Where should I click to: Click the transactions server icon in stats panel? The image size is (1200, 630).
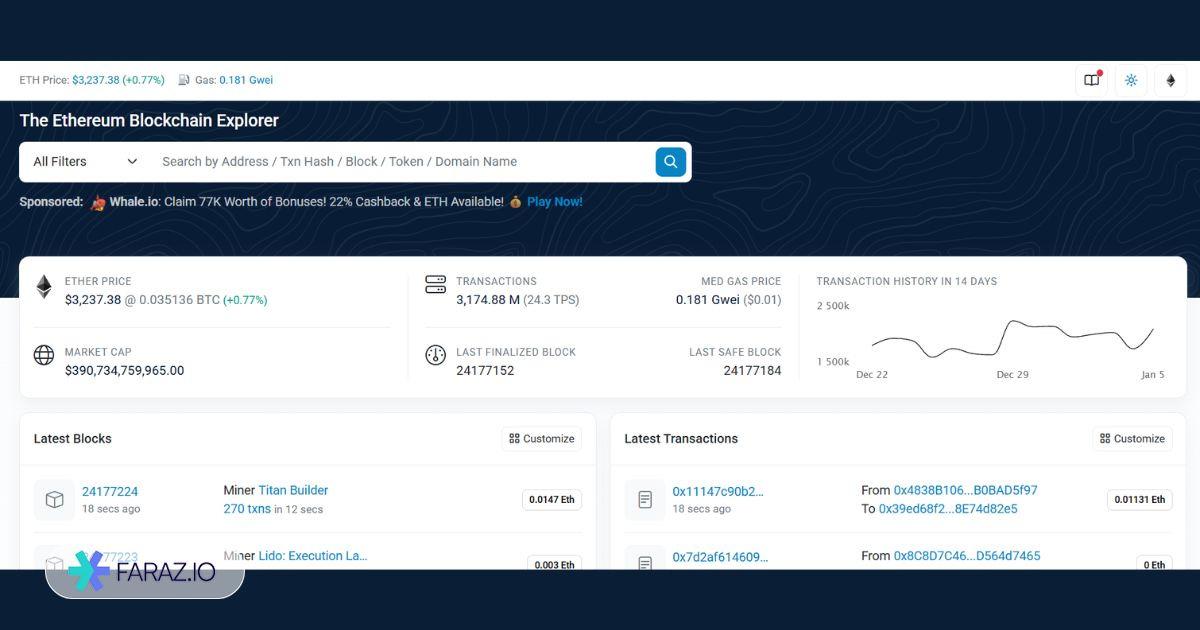[x=435, y=284]
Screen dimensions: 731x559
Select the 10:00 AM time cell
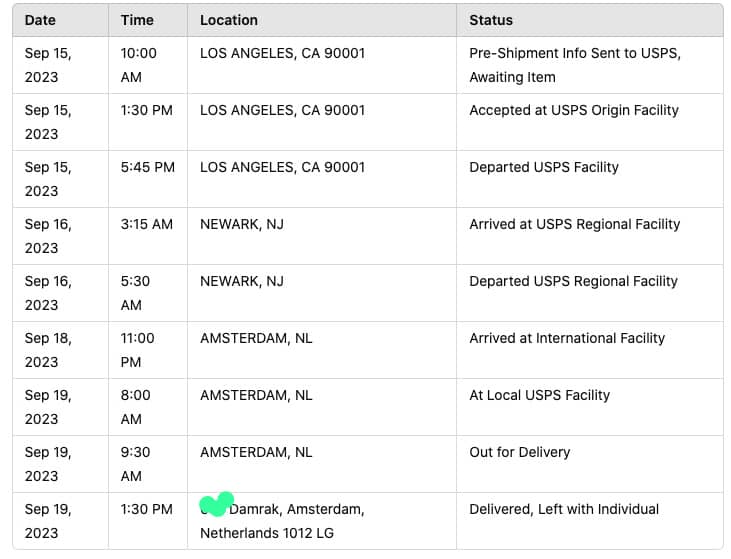click(x=138, y=64)
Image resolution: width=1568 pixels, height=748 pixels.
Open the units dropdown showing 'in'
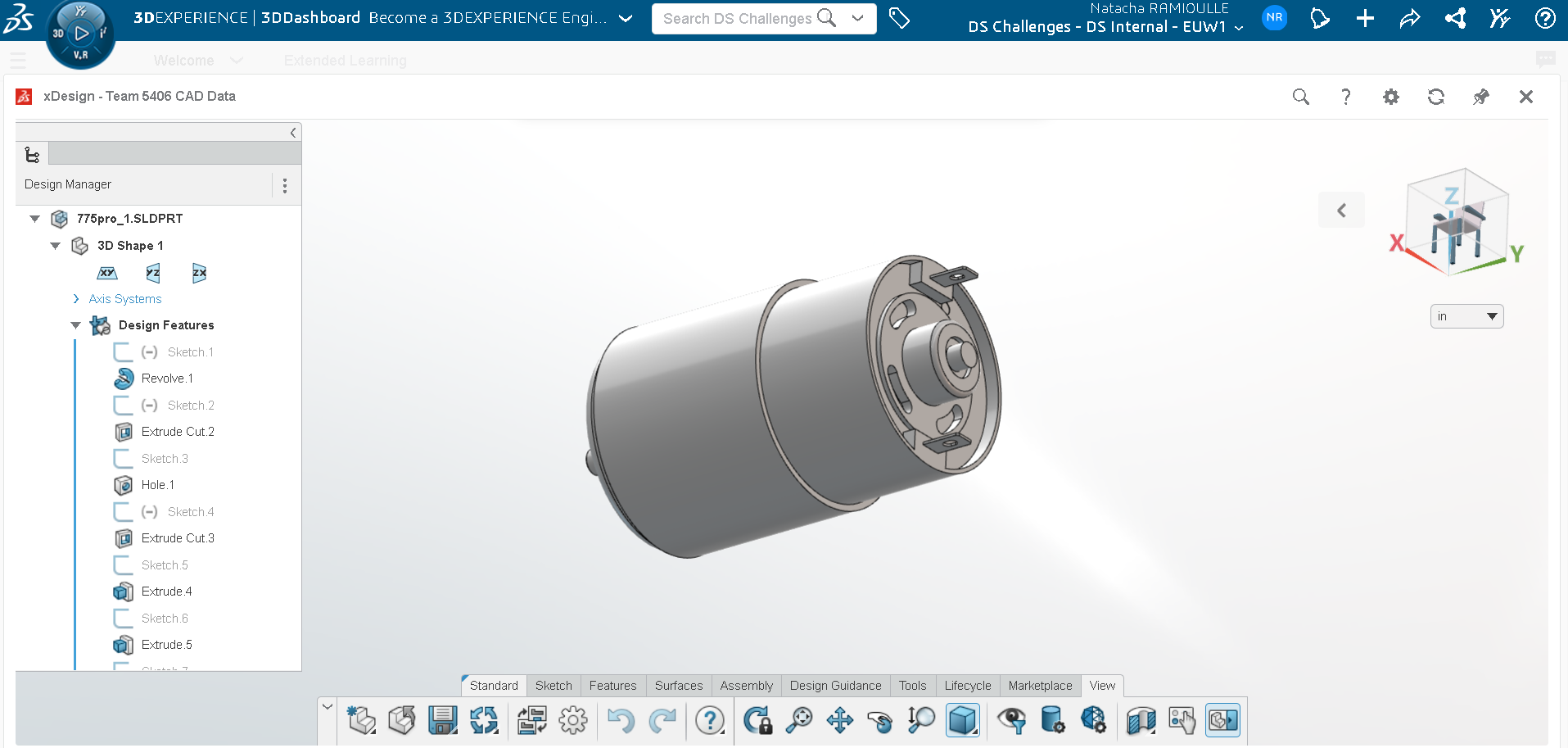point(1466,316)
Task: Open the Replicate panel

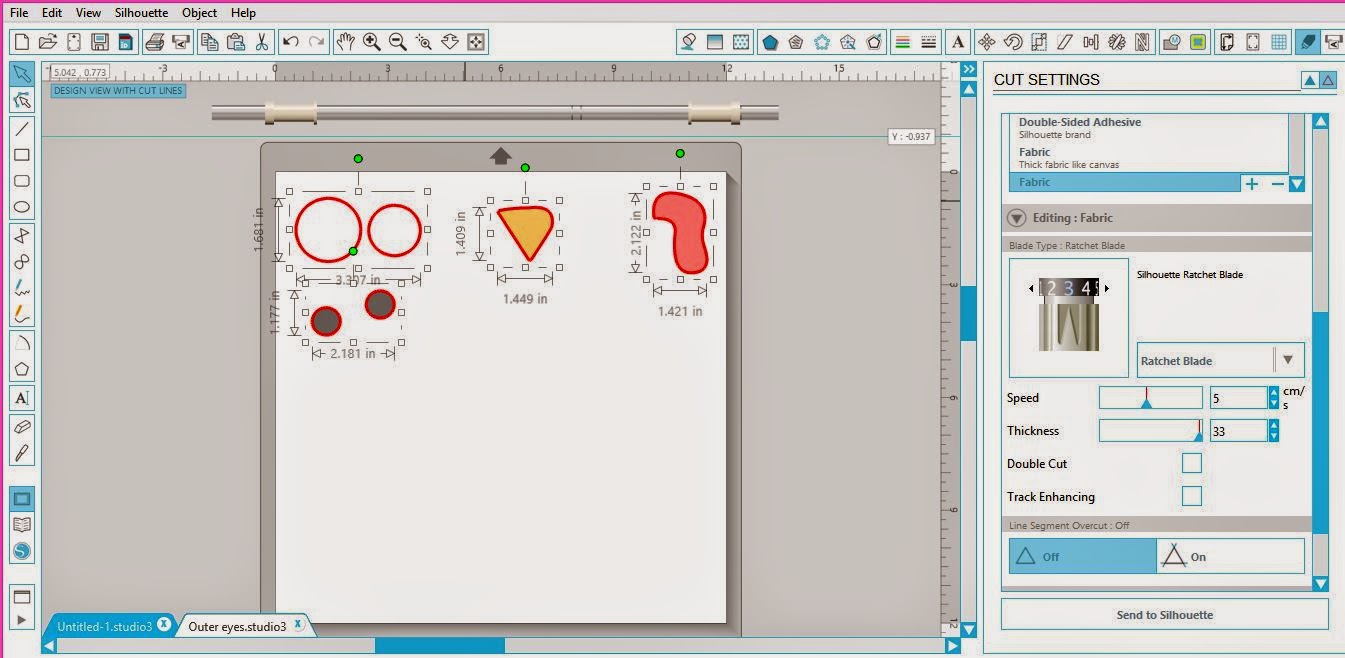Action: (x=1115, y=42)
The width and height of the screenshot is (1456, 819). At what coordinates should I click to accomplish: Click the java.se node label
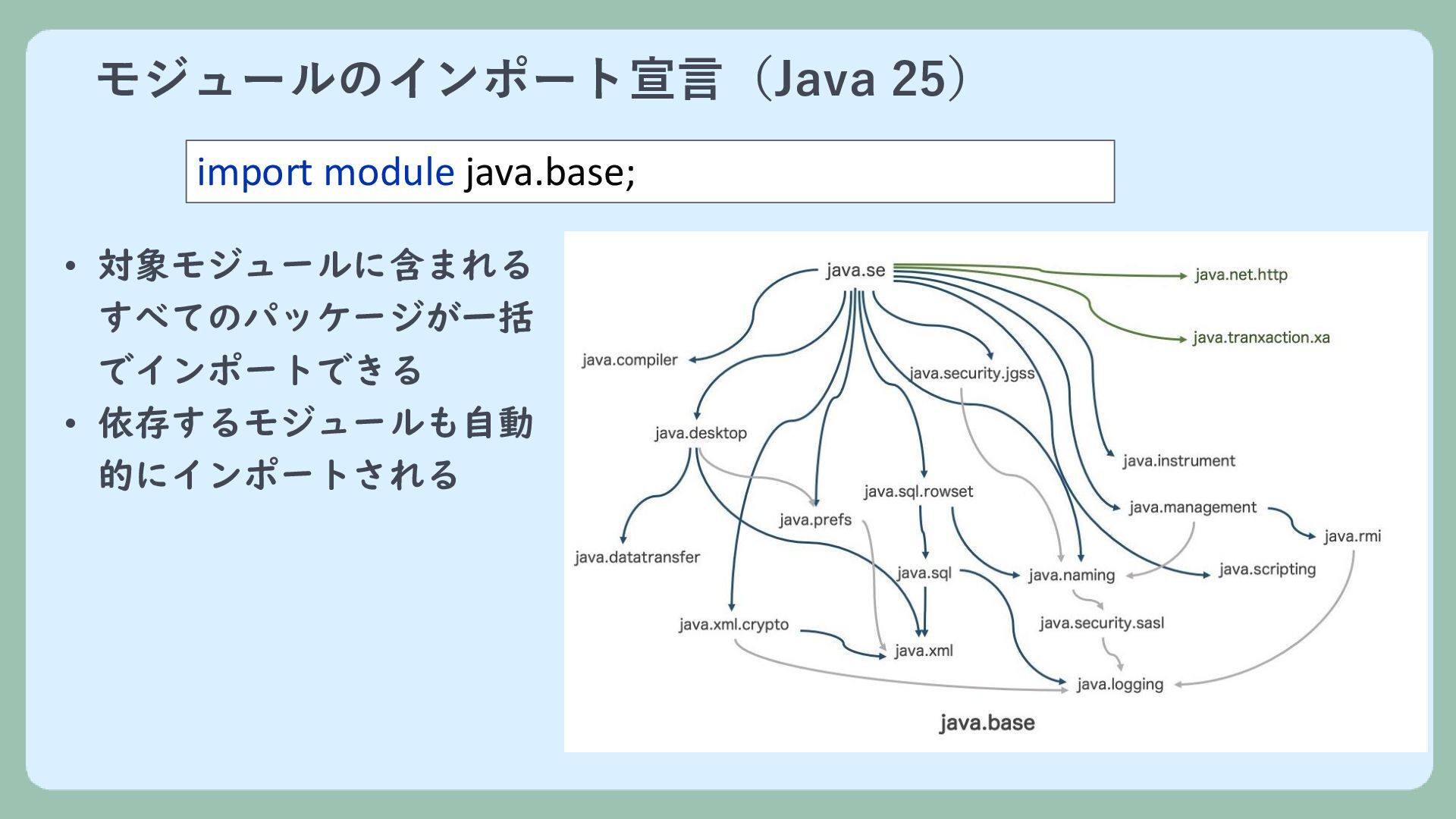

== == ==

Change every "Open" in the entries to "Expand" and write the entries out again with no other edits. Omit the pictures.

- **FULL OUTPUT**:
Where should I click to: Click the transactions server icon in stats panel? The image size is (1200, 630).
[x=435, y=284]
Screen dimensions: 731x559
Select the 10:00 AM time cell
click(x=138, y=64)
Image resolution: width=1568 pixels, height=748 pixels.
Expand the units dropdown showing 'in'
point(1466,316)
Task: Expand the Replicate panel

Action: (x=1115, y=42)
The width and height of the screenshot is (1456, 819). At what coordinates should I click to accomplish: Click the java.se node label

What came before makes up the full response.